_Exercise objective_: Could you output, word for word, the lines in the entries below, starting with the line containing "At what (x,y)" and going on through the line containing "Looking at the", leaving the pictures out?

_Records_:
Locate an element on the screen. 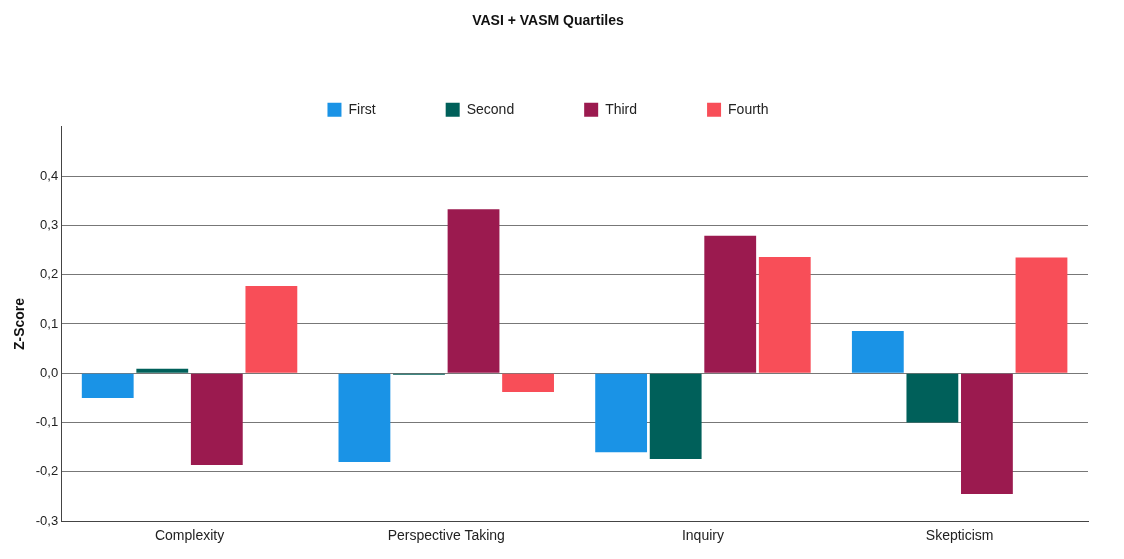 The width and height of the screenshot is (1124, 559). y-tick-label: 0,2 is located at coordinates (50, 274).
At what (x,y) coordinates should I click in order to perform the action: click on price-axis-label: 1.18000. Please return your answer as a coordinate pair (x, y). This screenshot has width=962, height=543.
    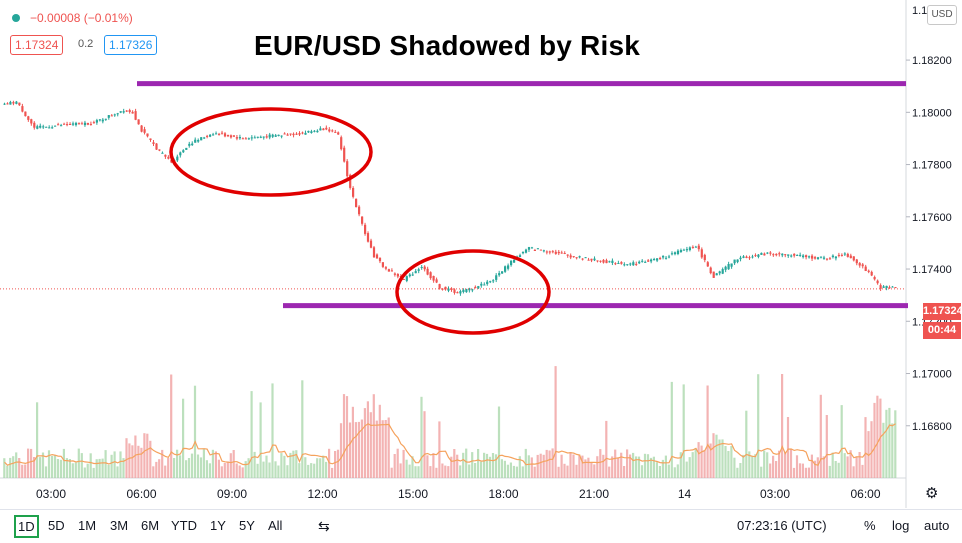
    Looking at the image, I should click on (932, 113).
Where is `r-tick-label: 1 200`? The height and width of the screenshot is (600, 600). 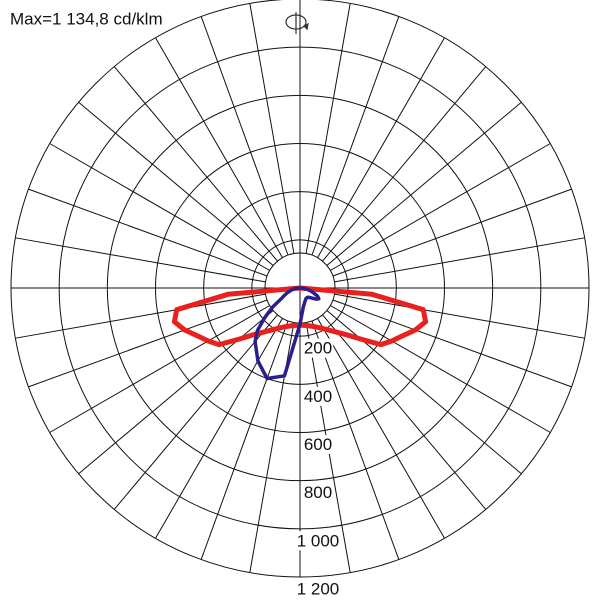 r-tick-label: 1 200 is located at coordinates (318, 588).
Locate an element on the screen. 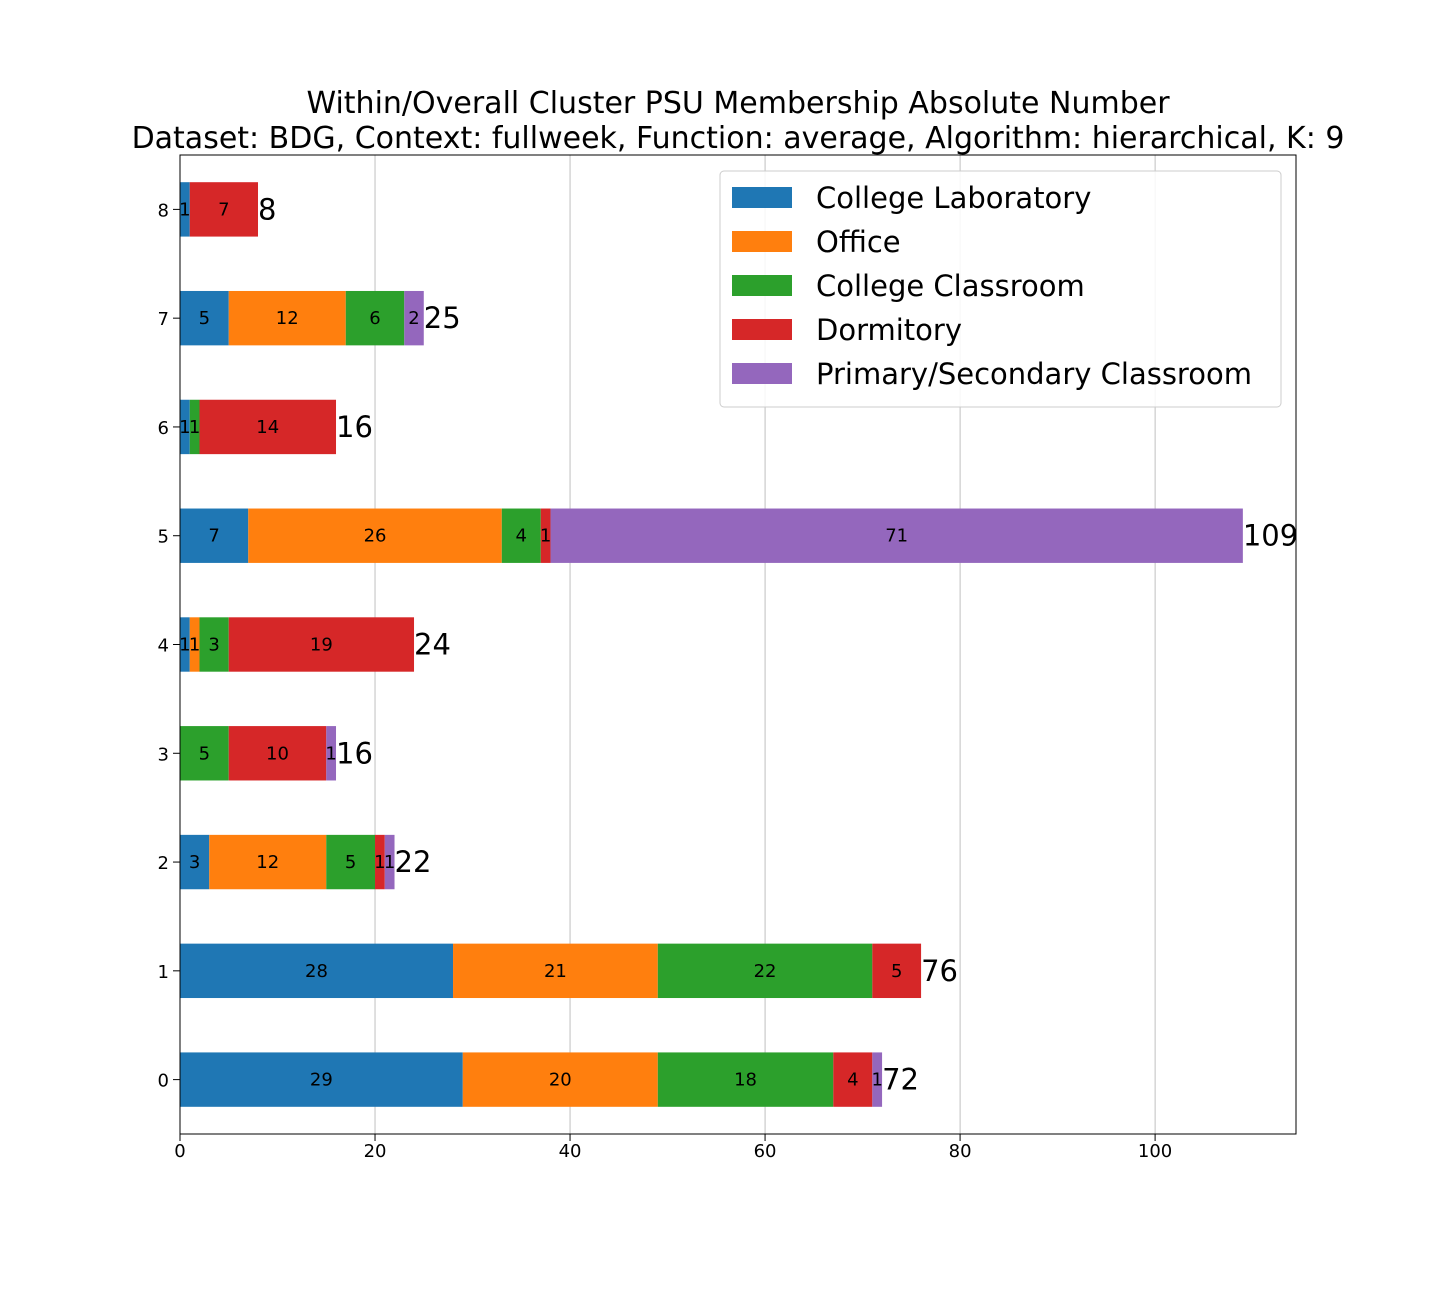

_Task result_:
At what (x,y) coordinates should I click in order to perform the action: click on price-axis-label: 1.18000. Please return your answer as a coordinate pair (x, y). This screenshot has width=962, height=543.
    Looking at the image, I should click on (932, 113).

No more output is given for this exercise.